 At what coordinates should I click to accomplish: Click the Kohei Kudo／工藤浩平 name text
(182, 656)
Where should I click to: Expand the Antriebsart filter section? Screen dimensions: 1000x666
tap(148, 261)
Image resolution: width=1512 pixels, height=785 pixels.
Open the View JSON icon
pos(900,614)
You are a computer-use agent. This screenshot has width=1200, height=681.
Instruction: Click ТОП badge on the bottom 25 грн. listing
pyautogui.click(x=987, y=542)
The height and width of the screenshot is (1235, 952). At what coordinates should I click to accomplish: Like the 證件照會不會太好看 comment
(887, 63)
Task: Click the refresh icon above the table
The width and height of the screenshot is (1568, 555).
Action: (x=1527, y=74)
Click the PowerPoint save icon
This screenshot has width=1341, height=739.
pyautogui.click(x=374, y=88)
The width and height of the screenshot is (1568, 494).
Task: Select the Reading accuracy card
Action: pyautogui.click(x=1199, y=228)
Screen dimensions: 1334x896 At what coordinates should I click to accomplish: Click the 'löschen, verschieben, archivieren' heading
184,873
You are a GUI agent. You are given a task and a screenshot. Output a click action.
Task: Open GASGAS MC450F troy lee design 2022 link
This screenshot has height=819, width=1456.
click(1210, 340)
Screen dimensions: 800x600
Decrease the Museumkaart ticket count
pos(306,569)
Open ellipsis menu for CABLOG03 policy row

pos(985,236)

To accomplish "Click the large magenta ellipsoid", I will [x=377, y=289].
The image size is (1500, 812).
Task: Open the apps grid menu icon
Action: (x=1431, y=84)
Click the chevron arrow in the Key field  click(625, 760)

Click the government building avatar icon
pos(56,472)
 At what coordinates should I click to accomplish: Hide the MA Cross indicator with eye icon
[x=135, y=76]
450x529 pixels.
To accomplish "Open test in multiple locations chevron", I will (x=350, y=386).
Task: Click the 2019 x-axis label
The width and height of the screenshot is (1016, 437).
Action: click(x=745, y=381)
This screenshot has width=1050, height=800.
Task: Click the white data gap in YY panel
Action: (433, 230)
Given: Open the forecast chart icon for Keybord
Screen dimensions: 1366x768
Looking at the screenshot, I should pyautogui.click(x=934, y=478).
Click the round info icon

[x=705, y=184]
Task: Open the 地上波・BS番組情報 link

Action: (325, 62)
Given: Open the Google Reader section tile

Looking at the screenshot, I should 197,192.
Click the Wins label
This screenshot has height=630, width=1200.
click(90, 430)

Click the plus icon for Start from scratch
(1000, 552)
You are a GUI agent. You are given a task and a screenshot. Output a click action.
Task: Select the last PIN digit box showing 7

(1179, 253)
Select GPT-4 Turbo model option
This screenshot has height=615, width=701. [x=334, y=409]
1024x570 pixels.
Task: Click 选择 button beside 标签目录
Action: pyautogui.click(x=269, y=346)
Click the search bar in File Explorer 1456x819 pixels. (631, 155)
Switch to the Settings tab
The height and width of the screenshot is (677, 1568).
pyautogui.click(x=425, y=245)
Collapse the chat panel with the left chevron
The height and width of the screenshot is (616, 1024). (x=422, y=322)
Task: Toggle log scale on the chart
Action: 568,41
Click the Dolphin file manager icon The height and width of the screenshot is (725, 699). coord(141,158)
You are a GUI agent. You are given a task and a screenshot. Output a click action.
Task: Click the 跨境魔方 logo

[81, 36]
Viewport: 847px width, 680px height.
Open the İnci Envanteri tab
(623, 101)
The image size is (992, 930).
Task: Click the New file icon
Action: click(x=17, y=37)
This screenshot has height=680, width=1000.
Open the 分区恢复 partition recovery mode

◆ WORK INSTRUCTIONS ◆
Scan the data above and copy each line containing the word "label".

◆ WRITTEN RESPONSE ◆
Task: Click the 2019 x-axis label
Click the Wins label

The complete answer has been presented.